No anon!. Geno answer the other questions correctly but this question is different than them. You have to use Binomial distribution cumulative probability to answer this one.
It look like this
\(\Pr(X \le k) = \sum_{i=0}^k {n\choose i}p^i(1-p)^{n-i} \)
The sideways M like thing is a sumation and it mean you have to add all of these.
When you do these separately then it look like this
\({3\choose 0}0.05^0(1-.05)^{3} = 0.857375 \\ {3\choose 1}0.05^1(1-.05)^{2}=0.135375 \\ {3\choose 2}0.05^2(1-.05)^{1}=0.007125 \\ {3\choose 3}0.05^3(1-.05)^{0}=0.000125 \\\)
This is for
none defective
only 1 defective
only 2 defective
only 3 defective
Then you add up the probabilities depending on the question.
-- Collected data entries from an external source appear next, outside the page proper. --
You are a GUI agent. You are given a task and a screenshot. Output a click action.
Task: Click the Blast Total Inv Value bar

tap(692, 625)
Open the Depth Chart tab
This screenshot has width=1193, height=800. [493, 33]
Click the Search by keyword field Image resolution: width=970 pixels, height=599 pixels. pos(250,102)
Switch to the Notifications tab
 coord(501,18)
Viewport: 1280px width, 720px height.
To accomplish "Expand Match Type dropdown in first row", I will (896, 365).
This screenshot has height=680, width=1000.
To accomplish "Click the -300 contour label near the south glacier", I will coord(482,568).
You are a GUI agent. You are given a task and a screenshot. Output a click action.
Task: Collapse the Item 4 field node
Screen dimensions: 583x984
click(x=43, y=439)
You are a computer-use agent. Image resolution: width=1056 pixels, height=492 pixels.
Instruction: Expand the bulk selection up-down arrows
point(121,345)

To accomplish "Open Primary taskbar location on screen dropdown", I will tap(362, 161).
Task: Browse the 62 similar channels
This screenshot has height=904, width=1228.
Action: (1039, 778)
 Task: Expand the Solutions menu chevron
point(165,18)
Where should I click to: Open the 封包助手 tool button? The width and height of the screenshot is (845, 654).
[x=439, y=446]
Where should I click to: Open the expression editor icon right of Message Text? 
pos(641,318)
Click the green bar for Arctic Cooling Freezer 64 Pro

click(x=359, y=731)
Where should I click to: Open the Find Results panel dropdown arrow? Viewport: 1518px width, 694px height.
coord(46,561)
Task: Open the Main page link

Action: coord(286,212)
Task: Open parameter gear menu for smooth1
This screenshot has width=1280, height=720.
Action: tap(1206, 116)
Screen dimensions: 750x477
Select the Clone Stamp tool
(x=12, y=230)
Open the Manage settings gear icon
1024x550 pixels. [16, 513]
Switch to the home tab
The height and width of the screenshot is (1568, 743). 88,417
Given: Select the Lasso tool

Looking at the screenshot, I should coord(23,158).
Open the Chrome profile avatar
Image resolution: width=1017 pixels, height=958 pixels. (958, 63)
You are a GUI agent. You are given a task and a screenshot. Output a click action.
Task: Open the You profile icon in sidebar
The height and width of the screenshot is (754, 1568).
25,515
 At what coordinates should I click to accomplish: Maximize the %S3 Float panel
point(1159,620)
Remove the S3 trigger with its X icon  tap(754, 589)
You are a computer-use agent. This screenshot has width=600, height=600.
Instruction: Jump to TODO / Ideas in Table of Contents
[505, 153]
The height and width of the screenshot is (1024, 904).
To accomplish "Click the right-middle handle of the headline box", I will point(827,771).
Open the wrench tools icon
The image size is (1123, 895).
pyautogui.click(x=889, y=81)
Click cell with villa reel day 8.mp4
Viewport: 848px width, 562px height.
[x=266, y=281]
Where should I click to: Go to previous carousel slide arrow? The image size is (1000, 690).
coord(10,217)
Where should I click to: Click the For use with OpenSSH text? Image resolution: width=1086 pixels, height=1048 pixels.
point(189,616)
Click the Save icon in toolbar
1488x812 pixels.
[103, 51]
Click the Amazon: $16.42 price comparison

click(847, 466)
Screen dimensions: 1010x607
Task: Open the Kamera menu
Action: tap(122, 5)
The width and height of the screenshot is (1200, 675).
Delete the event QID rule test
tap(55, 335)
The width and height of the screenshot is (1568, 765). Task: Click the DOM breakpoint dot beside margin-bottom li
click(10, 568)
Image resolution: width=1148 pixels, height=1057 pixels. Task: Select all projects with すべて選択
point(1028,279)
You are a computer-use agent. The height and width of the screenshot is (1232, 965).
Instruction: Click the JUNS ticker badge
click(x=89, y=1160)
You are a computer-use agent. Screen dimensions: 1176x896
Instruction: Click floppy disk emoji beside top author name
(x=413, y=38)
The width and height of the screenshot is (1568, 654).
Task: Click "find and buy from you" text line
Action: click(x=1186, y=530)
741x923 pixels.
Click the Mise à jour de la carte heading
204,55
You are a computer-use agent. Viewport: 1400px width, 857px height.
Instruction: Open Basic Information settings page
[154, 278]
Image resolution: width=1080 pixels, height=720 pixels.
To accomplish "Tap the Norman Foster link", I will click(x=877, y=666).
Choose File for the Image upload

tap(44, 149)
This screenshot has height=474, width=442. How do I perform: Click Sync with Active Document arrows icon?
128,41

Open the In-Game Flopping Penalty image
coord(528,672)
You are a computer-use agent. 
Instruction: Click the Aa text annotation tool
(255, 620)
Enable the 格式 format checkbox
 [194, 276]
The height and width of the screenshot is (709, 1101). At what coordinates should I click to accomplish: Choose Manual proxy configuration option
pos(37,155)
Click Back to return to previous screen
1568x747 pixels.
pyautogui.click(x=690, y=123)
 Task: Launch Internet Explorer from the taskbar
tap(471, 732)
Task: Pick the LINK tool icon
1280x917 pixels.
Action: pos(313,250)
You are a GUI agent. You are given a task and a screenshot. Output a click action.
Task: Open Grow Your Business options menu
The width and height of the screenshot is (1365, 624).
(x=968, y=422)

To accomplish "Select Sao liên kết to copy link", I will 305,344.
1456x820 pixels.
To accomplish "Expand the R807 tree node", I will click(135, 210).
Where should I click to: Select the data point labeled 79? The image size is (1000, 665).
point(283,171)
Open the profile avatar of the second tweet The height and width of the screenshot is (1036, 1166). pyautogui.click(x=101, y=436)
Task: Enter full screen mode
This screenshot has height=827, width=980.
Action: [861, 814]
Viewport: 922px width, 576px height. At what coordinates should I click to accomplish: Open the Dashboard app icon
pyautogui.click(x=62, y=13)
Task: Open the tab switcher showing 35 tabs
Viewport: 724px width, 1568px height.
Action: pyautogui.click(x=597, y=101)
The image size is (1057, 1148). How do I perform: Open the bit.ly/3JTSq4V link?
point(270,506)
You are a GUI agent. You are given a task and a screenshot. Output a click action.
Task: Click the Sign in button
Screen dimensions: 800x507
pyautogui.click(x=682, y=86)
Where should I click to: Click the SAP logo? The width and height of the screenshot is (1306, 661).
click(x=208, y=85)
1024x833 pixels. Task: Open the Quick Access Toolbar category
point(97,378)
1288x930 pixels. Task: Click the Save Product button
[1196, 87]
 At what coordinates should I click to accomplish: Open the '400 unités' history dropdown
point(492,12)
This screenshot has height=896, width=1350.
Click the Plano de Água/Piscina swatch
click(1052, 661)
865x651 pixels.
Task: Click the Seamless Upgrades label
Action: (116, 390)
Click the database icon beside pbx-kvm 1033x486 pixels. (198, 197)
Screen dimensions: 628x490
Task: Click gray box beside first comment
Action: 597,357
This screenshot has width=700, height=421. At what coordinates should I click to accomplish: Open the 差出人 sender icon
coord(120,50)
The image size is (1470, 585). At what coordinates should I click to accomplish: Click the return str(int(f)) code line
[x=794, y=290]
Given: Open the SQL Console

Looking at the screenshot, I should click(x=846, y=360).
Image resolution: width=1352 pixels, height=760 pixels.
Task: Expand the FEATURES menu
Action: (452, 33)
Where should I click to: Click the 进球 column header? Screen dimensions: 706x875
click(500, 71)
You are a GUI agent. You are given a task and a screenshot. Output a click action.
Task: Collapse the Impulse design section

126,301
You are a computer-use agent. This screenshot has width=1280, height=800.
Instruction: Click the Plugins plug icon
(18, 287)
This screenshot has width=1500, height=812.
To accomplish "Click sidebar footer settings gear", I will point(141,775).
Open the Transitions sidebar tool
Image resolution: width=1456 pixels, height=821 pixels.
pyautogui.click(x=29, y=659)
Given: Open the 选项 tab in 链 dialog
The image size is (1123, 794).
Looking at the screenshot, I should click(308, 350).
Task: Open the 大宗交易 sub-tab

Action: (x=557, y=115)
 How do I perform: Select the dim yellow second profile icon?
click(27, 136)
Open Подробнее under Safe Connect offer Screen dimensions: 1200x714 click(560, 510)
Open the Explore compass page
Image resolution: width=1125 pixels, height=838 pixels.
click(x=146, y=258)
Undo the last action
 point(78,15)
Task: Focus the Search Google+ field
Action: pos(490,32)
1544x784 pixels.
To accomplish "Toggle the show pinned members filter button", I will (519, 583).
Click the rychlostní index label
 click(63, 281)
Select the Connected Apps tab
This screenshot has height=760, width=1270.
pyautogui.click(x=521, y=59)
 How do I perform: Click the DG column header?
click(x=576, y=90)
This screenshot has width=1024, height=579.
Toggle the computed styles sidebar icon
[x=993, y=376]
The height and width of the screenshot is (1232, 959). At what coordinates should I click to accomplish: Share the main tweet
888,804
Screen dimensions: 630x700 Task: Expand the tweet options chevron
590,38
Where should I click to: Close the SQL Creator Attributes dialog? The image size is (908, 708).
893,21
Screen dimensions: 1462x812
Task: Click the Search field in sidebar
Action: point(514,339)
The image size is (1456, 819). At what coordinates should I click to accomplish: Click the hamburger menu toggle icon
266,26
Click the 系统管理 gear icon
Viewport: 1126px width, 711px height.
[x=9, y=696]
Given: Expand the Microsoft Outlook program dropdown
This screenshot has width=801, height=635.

For the question of at least one defective you add the probabilities of 1 and 2 and 3. Because it is at least 1 but could be 2 or 3.
Add up
0.135375 + 0.007125 + 0.000125 = 0.142625
So 0.142625 is the correct probability not 0.0975
Notice if you use this formula for the first two questions it give the same answer as Geno’s. When it is all or nothing you can do it the way Geno did it. It is easier to do.
I am sure this is right but a mod should check it.